--- Exercise input ---

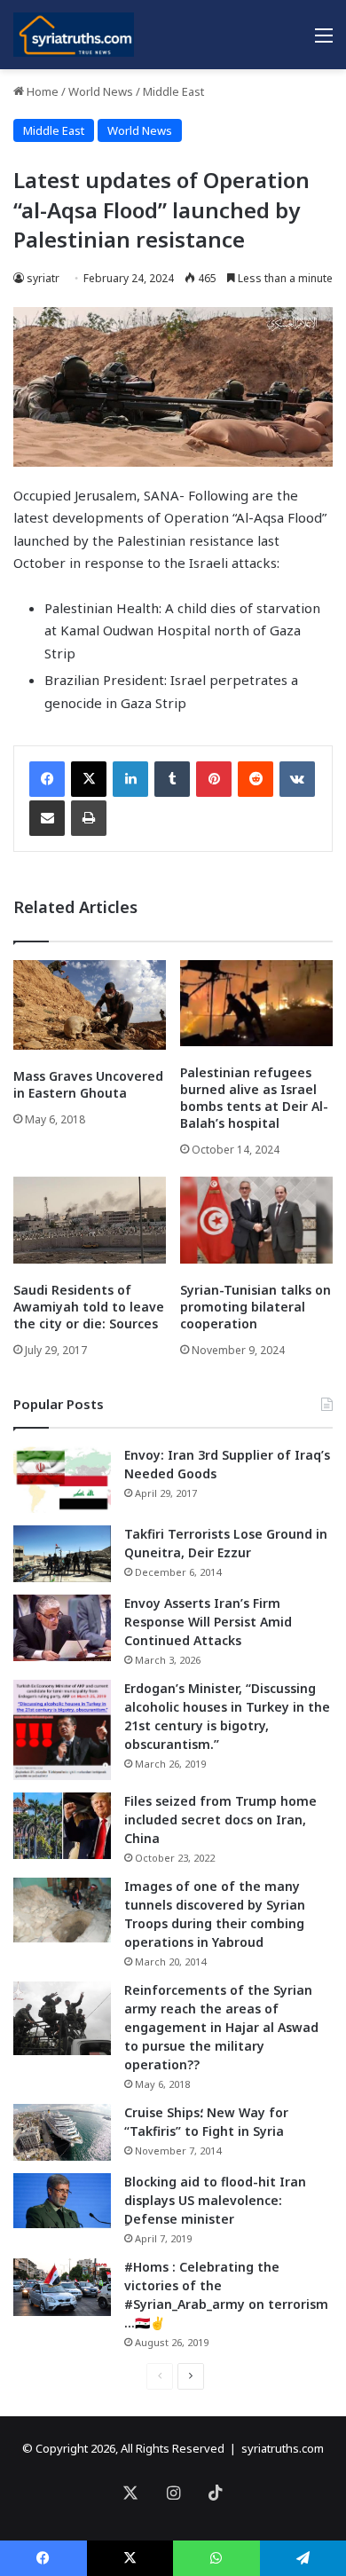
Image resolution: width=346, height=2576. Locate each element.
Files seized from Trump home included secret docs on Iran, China (220, 1819)
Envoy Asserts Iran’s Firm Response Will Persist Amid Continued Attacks (208, 1622)
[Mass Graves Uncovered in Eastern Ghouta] (89, 1004)
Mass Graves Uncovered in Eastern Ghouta (88, 1084)
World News (100, 91)
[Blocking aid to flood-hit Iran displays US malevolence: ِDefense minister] (62, 2200)
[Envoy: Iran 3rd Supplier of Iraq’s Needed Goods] (62, 1479)
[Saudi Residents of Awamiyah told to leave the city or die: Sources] (89, 1220)
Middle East (173, 91)
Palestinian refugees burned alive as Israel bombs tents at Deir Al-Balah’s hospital (254, 1097)
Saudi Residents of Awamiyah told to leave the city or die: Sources (88, 1306)
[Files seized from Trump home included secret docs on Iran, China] (62, 1825)
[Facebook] (47, 779)
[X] (88, 779)
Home (41, 91)
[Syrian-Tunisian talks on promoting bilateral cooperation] (256, 1220)
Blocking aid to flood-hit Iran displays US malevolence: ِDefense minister (215, 2200)
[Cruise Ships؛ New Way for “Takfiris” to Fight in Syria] (62, 2132)
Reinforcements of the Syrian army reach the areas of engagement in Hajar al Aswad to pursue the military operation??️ (221, 2027)
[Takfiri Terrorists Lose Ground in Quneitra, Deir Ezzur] (62, 1553)
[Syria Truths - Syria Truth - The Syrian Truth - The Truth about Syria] (73, 34)
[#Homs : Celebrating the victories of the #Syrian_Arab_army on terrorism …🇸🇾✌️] (62, 2287)
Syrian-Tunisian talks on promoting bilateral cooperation (255, 1306)
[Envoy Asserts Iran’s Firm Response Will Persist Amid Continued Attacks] (62, 1628)
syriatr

---

Transcribe the records word for word and include no pictures.

Image resolution: width=346, height=2576. Locate each element.
Files seized from Trump home included secret docs on Iran, China (220, 1819)
Envoy Asserts Iran’s Firm Response Will Persist Amid Continued Attacks (208, 1622)
[Mass Graves Uncovered in Eastern Ghouta] (89, 1004)
Mass Graves Uncovered in Eastern Ghouta (88, 1084)
World News (100, 91)
[Blocking aid to flood-hit Iran displays US malevolence: ِDefense minister] (62, 2200)
[Envoy: Iran 3rd Supplier of Iraq’s Needed Goods] (62, 1479)
[Saudi Residents of Awamiyah told to leave the city or die: Sources] (89, 1220)
Middle East (173, 91)
Palestinian refugees burned alive as Israel bombs tents at Deir Al-Balah’s hospital (254, 1097)
Saudi Residents of Awamiyah told to leave the city or die: Sources (88, 1306)
[Files seized from Trump home included secret docs on Iran, China] (62, 1825)
[Facebook] (47, 779)
[X] (88, 779)
Home (41, 91)
[Syrian-Tunisian talks on promoting bilateral cooperation] (256, 1220)
Blocking aid to flood-hit Iran displays US malevolence: ِDefense minister (215, 2200)
[Cruise Ships؛ New Way for “Takfiris” to Fight in Syria] (62, 2132)
Reinforcements of the Syrian army reach the areas of engagement in Hajar al Aswad to pursue the military operation??️ (221, 2027)
[Takfiri Terrorists Lose Ground in Quneitra, Deir Ezzur] (62, 1553)
[Syria Truths - Syria Truth - The Syrian Truth - The Truth about Syria] (73, 34)
[#Homs : Celebrating the victories of the #Syrian_Arab_army on terrorism …🇸🇾✌️] (62, 2287)
Syrian-Tunisian talks on promoting bilateral cooperation (255, 1306)
[Envoy Asserts Iran’s Firm Response Will Persist Amid Continued Attacks] (62, 1628)
syriatr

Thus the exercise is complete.